5 messages in com.xensource.lists.xen-cimRe: [Xen-cim] Removing HostedDependen...| From | Sent On | Attachments |
|---|---|---|
| Gareth S Bestor | 17 Jul 2006 14:26 | .gif, .gif, .gif |
| Jim Fehlig | 17 Jul 2006 14:57 | |
| Gareth S Bestor | 17 Jul 2006 15:03 | .gif, .gif, .gif |
| Daniel Hiltgen | 17 Jul 2006 17:19 | |
| Gareth S Bestor | 18 Jul 2006 11:23 | .gif, .gif, .gif |
| Subject: | Re: [Xen-cim] Removing HostedDependency relationships![]() |
|---|---|
| From: | Daniel Hiltgen (dhil...@vmware.com) |
| Date: | 07/17/2006 05:19:06 PM |
| List: | com.xensource.lists.xen-cim |
On Mon, Jul 17, 2006 at 03:57:28PM -0600, Jim Fehlig wrote:
Gareth S Bestor wrote:
The HostedDependency association is only necessary when you have a direct pass-thru device, which today in our Xen CIM providers we do not (but will soon for, say, the PCI devices). So yes, these associations are certainly not *required* for the initial set of supported Xen device types we have today. As background, these associations were coded to provide a path from the virtual devices to the physical devices backing them *before* the resource pools were put in. In the case of Xen_Processor and Xen_Memory, the physical processor and memory need to be mapped into their respective pools, and the virtual devices' setting data associated with the pool instead (via AllocatedFromPool)

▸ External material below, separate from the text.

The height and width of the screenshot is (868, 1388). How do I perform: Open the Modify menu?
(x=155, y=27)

However, this brings up the interesting question of whether it is strictly *not* allowed to have this association when you do not have direct resource assignement? Or put another way, are we willing to say that a virtual LogicalDevice that has a HostedDependency (to a physicla device) is therefore (always) a direct pass-thru assignment?
Hmm, processor is an interesting case. You can pin multiple guest VCPUs to a PCPU. In this case the virtual resource always maps to the same physical resource, but the physical resource is shared as well. Maybe I should keep HostedProcessor around to depict this affinity.

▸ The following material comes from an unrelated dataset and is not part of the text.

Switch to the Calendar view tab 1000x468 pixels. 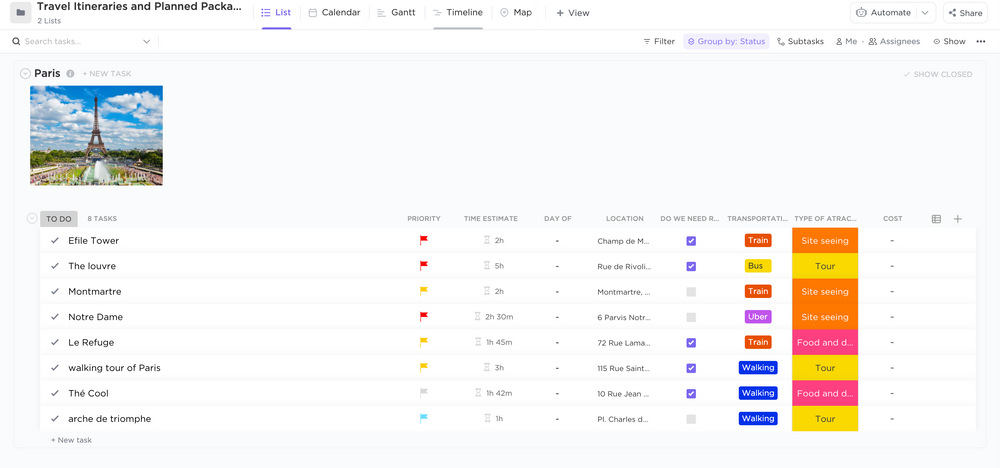(334, 13)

The Resource Allocation Profile doesn't address affinity, and the Virtual CPU Profile hasn't been written yet, so this behavior is undefined. I don't think HostedDependency is the right mechanism to convey that behavior. This seems like more of a setting detail than run-time data. We need a distinction between pinning a virtual CPU and requesting that a virtual CPU be scheduled someplace but allowed to run elsewhere. As currently defined RASD only has a mechanism for pinning.